Mi abuela tampoco era de las que hacen escenas, pero nadie en la iglesia aquel día habría dicho que los sollozos y lágrimas que derramó no eran las habituales lágrimas de alegría de la madre de la novia.
Contrariamente a lo que creía mi abuela, una creencia que mantuvo hasta el día de su muerte, según papá, mi madre insistía en que nunca lamentó haberse convertido en la esposa de un granjero. Desde el momento en que se subió al camión de la leche de la granja Ward por primera vez, dijo que su corazón quedó cautivado.
—Realmente, de lo que me enamoré primero fue de la granja —decía, nostálgica, con la tetera silbando sobre el fogón.
Intenté imaginar qué era lo que había encontrado tan atractivo cuando saltó por primera vez de aquel asiento que había ocupado a la fuerza aquella mañana de invierno. En diciembre, el campo suele estar oculto bajo una capa de nieve tan espesa que resulta difícil creer que haya algo más que un blanco interminable, o que los campos y jardines vuelvan a reverdecer alguna vez. Todo el invierno la granja entera y las colinas que la rodean están completamente cubiertas por una pesada alfombra blanca. Las vacas se amontonan, cerca del establo, sobre un barro marrón hecho de nieve derretida y estiércol. Aun así, oyendo a mamá describir la escena, resulta fácil comprender lo romántica que fue su primera impresión de la granja.

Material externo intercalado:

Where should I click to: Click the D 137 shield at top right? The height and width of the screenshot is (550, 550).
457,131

—Era como una postal navideña —decía—. La nieve colgaba pesadamente de las ramas de los árboles, y cubría el establo como la gruesa cobertura de un pastel. Caían unos copos grandes y silenciosos, empolvando los lomos de las vacas y los caballos. Un hilo de humo salía formando volutas de la chimenea de ladrillos de la granja. Era muy hermoso… —musitó—. En la lechería, el olor de la crema, del cemento húmedo y la lejía era tan familiar para mí como lo es ahora.
—¿Estás segura de que no fue el beso que te robé en cuanto se cerró la puerta detrás de nosotros? —bromeó mi padre.

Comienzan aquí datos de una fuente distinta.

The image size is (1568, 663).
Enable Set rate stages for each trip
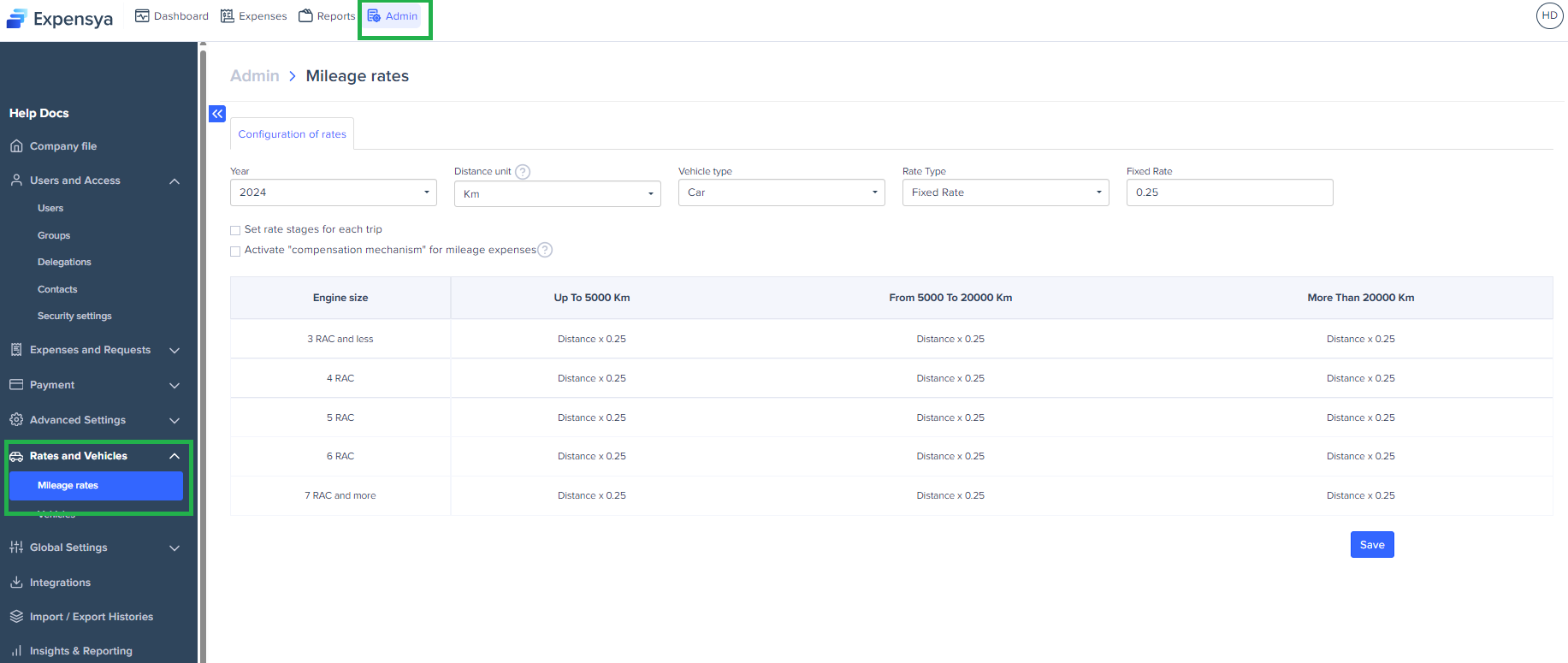pyautogui.click(x=235, y=230)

Mamá lo ignoró y vertió agua hirviendo en la tetera. Sabía con certeza, siguió diciendo, mientras seguía a papá a través del laberinto de montones de nieve que llegaban hasta el hombro, hasta la granja, que iba a conocer a su futura familia política.
Al colocar la tetera encima de la mesa, papá se acercó por detrás de mamá y le pasó los brazos en torno a la cintura.
—Y ese fue nuestro día de suerte —dijo, mientras hacía que se diera la vuelta—. Debajo de aquellas nubes de nieve, el sol brillaba con fuerza. ¿Verdad, Nettie?
Noté que un relámpago de algo semejante a la pena llenaba los ojos de mamá mientras papá la abrazaba. Apareció y desapareció con tanta rapidez que pensé que me lo había imaginado. No podía asegurar si River lo había notado o no, porque cuando le miré se estaba examinando detenidamente las uñas.
Mientras papá cantaba una versión muy desafinada de It had to be you, mamá frunció el ceño, con fingida exasperación.
—Ay, Gus —suspiró, dejando que él la llevara por la cocina en un baile exageradamente lento y ondulante—, pues claro que sí.